Regaining Autonomy in a Holding Environment: Patients' Perspectives on the Existential Communication with Physicians When Suffering from a Severe, Chronic Illness: A Qualitative Nordic Study.

机构信息

Department of Psychology, University of Southern Denmark, Campusvej 55, 5230, Odense, Denmark.

Department of Neurology, Odense University Hospital, Odense, Denmark.

出版信息

J Relig Health. 2023 Aug;62(4):2375-2390. doi: 10.1007/s10943-022-01658-7. Epub 2022 Sep 7.

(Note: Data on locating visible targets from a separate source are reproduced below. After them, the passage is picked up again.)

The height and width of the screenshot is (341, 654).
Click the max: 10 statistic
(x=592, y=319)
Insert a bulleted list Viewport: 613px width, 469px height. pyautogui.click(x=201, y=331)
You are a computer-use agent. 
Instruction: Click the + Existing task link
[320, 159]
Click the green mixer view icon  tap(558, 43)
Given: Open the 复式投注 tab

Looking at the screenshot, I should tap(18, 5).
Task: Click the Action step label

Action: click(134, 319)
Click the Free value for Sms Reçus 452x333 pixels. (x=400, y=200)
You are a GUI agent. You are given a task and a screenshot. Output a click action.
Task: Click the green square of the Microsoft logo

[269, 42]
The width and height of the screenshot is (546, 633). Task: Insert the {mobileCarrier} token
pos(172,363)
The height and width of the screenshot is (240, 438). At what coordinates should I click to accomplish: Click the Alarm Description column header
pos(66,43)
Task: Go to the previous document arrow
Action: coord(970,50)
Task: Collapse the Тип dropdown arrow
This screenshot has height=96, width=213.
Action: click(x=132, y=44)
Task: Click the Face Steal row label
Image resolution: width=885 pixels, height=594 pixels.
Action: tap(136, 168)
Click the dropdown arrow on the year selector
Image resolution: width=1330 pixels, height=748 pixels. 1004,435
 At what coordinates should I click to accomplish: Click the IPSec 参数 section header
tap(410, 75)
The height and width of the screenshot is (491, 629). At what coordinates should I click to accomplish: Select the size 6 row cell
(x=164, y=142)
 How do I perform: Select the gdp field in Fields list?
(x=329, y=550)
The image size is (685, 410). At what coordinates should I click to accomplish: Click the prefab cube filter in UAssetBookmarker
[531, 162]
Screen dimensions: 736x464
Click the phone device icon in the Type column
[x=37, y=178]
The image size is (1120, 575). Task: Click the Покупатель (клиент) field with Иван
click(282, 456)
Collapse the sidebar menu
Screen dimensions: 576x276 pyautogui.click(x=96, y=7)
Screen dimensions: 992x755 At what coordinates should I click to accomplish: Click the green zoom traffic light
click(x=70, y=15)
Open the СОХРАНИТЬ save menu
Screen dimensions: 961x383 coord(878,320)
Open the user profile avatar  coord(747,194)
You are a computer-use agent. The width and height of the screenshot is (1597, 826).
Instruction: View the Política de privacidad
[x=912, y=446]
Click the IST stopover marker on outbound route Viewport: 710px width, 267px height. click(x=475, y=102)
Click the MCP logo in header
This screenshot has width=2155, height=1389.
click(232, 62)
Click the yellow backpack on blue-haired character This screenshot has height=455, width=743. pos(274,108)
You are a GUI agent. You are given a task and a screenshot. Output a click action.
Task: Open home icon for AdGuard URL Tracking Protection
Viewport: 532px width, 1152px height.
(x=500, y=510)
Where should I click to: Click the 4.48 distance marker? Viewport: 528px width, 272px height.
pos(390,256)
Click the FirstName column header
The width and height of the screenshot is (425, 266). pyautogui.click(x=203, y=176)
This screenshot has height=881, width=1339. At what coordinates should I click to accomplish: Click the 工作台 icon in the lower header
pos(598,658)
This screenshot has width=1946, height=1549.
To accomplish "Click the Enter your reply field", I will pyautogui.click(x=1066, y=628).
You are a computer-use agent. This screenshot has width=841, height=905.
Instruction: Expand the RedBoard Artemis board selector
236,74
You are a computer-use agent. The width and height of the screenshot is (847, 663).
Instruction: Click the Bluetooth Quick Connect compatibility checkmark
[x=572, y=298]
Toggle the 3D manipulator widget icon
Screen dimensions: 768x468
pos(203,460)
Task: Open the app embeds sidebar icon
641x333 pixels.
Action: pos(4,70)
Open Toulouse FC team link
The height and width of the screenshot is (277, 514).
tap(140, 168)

DOI:10.1007/s10943-022-01658-7
PMID:36071298
Abstract

Patients experience existential themes as pivotal in their lives, in order to be able to live with a severe, chronic illness; however, physicians report a hesitative approach to existential communication. The current study investigated Nordic patients' experiences of existential communication with their physicians related to the treatment of multiple sclerosis or chronic pain. Semi-structured interviews with 23 patients were analyzed following Interpretative Phenomenological Analysis. Physicians focusing on medical aspects at the expense of psychological and existential aspects of being ill was experienced by patients as challenging their treatment and well-being. For making a shared decision with the physician on their treatment, patients needed a transition from being dependent to being autonomous. A holding environment and existential communication about transitional objects such as relationships with something bigger than themselves, as nature or religion, supported this autonomy. The analysis showed that existential communication not only supported patients in developing and regaining autonomy but also functioned as a moderator for illness-related distress, as a prevention of withdrawal from treatment, and as significant for patients in relation to living with chronic illness. Further education in existential communication is desirable, to support physicians integrating existential dimensions in consultations and shared decision-making with patients suffering from a severe, chronic illness.

摘要

患者将存在主义主题视为其生活中的关键,以便能够应对严重的慢性疾病;然而,医生在进行存在主义沟通方面的态度犹豫不决。本研究调查了北欧患者在多发性硬化症或慢性疼痛治疗方面与医生进行存在主义沟通的体验。对 23 名患者的半结构化访谈进行了分析,采用解释现象学分析方法。患者体验到,医生过分关注医疗方面而忽视了疾病的心理和存在主义方面,这对他们的治疗和幸福感构成了挑战。为了与医生就治疗方案做出共同决策,患者需要从依赖过渡到自主。一个支持性环境和关于过渡性客体(如与超越自我的事物的关系,如自然或宗教)的存在主义沟通,可以支持这种自主性。分析表明,存在主义沟通不仅支持患者发展和重新获得自主性,而且还可以作为减轻与疾病相关的痛苦的调节剂,防止患者放弃治疗,并对患有慢性疾病的患者具有重要意义。进一步开展存在主义沟通教育是可取的,以支持医生在咨询和与患有严重慢性疾病的患者共同决策时整合存在主义维度。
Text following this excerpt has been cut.